Differential role of oxidative stress in synaptic and nonsynaptic in vitro ictogenesis.

Abstract

It is well established that dysfunctional glucose metabolism and in particular hypoglycemia can lead to hyperexcitability and exacerbate epileptic seizures. The precise mechanisms behind this form of hyperexcitability are still unresolved. The present study investigates to what extent oxidative stress can account for the acute proconvulsant effect of hypoglycemia.
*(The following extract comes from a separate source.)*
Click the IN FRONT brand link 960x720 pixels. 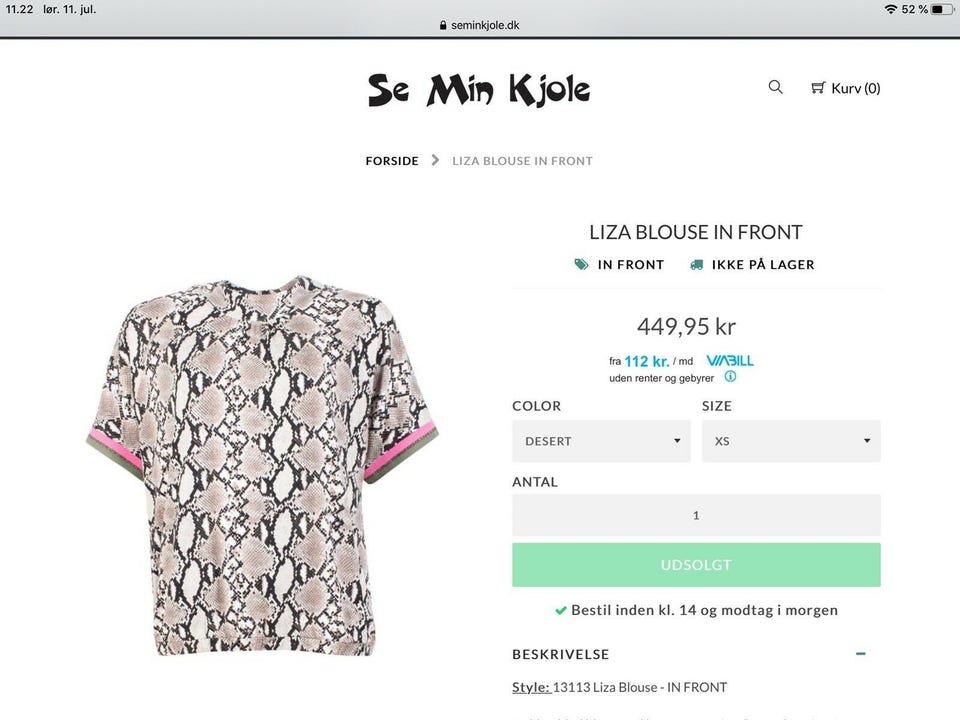click(x=630, y=265)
We used the glucose derivative 2-deoxy-d-glucose (2-DG) to mimic glucose deprivation in hippocampal slices during the extracellular recording of interictal-like (IED) and seizure-like (SLE) epileptic discharge in areas CA3 and CA1. After induction of IED in area CA3 by perfusion of Cs+ (3 mM), MK801 (10 µM), and bicuculline (10 µM), subsequent application of 2-DG (10 mM) resulted in the appearance of SLE in 78.3% of experiments. This effect was only observed in area CA3 and was reversibly blocked by tempol (2 mM), a scavenger of reactive oxygen species, in 60% of experiments. Preincubation with tempol reduced the incidence of 2-DG-induced SLE to 40%. Low-Mg2+-induced SLE in area CA3 and in the entorhinal cortex (EC) was also reduced by tempol. In contrast, to the above models, which depend on synaptic transmission, nonsynaptic epileptiform field bursts induced in area CA3 by a combination of Cs+ (5 mM) and Cd2+ (200 µM), or in area CA1 using the "low-Ca2+ model," was unaffected or even enhanced by tempol. These results indicate that oxidative stress significantly contributes to 2-DG-induced seizures in area CA3 and that the impact of oxidative stress differs between synaptic and nonsynaptic ictogenesis.NEW & NOTEWORTHY The main findings of the current study are that area CA3 but not area CA1 can support 2-DG-induced seizure activity, that oxidative stress significantly contributes to 2-DG-induced seizure activity in area CA3, and that the impact of oxidative stress differs between synaptic and nonsynaptic epileptiform activity. In in vitro models where ictogenesis depends on synaptic interactions, oxidative stress lowers the seizure threshold, whereas in nonsynaptic models seizure threshold is unchanged or even increased.